> **Stated goal**
Render the stretch of records from the line containing "Given: Expand the" through the line containing "point(75,380)" as a numbered list, leaving out any blank lines and nothing else.

* BEGIN *

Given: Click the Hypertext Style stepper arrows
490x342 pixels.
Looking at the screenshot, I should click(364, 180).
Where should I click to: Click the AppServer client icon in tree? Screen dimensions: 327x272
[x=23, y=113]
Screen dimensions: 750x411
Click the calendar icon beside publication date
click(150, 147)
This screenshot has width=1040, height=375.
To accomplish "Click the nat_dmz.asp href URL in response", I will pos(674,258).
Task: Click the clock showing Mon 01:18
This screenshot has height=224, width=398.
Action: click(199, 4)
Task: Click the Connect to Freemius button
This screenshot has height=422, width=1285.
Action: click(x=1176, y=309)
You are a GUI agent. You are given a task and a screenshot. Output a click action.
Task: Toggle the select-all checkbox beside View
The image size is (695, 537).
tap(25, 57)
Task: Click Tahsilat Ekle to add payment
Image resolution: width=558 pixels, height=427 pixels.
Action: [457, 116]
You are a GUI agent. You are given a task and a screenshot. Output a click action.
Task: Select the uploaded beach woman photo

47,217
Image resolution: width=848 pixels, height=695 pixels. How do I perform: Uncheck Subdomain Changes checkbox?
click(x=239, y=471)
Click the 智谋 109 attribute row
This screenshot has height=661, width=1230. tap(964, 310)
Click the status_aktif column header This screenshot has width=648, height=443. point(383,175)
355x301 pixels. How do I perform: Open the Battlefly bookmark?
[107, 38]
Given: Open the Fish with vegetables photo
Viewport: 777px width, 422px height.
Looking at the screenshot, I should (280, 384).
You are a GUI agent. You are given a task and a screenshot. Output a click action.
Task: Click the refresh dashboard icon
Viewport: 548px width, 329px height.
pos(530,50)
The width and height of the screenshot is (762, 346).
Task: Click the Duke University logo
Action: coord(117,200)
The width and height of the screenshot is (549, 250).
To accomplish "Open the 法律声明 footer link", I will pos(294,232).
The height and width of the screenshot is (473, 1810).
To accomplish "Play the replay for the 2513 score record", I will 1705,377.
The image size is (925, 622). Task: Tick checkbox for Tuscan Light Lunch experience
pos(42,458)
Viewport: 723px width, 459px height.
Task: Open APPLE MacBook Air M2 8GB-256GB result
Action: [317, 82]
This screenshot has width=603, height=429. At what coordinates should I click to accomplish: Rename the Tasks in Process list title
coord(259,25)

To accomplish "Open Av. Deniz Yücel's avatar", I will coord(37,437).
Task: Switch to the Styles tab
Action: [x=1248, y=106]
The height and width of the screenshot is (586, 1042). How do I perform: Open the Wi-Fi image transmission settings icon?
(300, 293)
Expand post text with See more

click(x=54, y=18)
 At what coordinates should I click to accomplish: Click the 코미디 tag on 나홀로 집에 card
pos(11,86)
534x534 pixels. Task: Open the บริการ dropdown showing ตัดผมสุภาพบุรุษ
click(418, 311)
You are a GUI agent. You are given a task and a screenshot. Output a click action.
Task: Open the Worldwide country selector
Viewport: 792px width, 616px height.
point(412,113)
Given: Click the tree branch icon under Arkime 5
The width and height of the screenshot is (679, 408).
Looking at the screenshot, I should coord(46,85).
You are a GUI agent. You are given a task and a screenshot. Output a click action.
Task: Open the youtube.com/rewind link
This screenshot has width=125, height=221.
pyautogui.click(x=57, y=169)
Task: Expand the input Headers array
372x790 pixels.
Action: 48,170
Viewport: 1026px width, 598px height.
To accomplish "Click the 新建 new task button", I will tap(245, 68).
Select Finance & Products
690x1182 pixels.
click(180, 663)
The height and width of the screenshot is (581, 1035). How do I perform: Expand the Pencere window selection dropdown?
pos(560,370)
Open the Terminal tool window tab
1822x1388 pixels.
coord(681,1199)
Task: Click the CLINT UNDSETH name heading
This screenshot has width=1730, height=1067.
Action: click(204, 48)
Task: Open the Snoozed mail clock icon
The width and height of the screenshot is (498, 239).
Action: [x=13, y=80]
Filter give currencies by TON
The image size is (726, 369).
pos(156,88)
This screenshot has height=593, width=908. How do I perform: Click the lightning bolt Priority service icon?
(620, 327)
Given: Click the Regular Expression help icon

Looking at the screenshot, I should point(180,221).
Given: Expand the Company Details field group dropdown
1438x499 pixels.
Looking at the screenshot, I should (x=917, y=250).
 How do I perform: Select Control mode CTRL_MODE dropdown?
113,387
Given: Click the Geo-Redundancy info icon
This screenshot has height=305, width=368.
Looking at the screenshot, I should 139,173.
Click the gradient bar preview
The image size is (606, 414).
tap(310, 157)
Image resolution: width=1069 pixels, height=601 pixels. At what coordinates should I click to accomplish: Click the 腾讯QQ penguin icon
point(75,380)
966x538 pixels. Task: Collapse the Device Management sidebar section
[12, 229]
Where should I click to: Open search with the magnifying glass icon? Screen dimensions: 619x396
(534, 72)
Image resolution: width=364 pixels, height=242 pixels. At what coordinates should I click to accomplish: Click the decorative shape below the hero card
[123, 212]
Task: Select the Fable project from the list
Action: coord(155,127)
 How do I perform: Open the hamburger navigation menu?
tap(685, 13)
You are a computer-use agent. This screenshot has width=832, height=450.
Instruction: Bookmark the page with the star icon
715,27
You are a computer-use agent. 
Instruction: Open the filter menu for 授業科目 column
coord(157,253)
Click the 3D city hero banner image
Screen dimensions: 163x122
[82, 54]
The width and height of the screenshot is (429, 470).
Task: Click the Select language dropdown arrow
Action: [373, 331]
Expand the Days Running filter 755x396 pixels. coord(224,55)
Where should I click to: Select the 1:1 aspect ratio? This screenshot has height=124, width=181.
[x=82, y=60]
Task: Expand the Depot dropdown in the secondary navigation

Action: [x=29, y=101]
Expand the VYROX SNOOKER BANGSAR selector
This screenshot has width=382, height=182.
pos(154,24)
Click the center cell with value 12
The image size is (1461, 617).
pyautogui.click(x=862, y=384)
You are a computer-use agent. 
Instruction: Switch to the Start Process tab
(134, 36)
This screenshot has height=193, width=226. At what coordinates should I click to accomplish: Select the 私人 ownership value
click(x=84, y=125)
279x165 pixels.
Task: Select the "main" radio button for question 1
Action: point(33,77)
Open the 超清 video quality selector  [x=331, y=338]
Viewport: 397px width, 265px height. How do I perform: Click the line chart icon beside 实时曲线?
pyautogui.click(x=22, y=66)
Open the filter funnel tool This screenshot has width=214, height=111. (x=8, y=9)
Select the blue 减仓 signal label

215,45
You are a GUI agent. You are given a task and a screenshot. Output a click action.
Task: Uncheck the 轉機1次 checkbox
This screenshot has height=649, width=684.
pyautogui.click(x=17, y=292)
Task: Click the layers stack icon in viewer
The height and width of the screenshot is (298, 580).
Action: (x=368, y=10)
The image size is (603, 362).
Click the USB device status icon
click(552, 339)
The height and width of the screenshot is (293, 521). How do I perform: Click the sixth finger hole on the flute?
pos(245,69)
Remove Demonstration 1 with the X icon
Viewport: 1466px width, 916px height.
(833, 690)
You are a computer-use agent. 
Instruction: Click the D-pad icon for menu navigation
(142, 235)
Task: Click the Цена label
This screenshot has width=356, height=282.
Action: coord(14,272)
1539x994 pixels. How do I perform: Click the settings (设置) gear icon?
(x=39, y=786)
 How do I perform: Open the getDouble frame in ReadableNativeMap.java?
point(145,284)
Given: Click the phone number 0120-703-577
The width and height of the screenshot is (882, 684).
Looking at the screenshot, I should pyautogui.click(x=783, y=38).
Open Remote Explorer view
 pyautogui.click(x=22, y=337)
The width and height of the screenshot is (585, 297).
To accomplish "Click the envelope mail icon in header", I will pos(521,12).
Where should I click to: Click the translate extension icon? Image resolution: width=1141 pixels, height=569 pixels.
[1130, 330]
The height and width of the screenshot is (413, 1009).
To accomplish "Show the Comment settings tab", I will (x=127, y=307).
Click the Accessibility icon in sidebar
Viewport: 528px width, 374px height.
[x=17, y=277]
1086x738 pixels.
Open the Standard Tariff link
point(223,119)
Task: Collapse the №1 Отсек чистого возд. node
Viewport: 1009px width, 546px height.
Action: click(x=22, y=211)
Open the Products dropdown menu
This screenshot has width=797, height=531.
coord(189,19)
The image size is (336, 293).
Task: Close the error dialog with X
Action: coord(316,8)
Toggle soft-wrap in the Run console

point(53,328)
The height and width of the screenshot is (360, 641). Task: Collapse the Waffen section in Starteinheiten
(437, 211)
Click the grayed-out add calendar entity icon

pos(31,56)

* END *

> **Right answer**
1. Given: Expand the Company Details field group dropdown
2. 1438x499 pixels.
3. Looking at the screenshot, I should (x=917, y=250).
4.  How do I perform: Select Control mode CTRL_MODE dropdown?
5. 113,387
6. Given: Click the Geo-Redundancy info icon
7. This screenshot has height=305, width=368.
8. Looking at the screenshot, I should 139,173.
9. Click the gradient bar preview
10. The image size is (606, 414).
11. tap(310, 157)
12. Image resolution: width=1069 pixels, height=601 pixels. At what coordinates should I click to accomplish: Click the 腾讯QQ penguin icon
13. point(75,380)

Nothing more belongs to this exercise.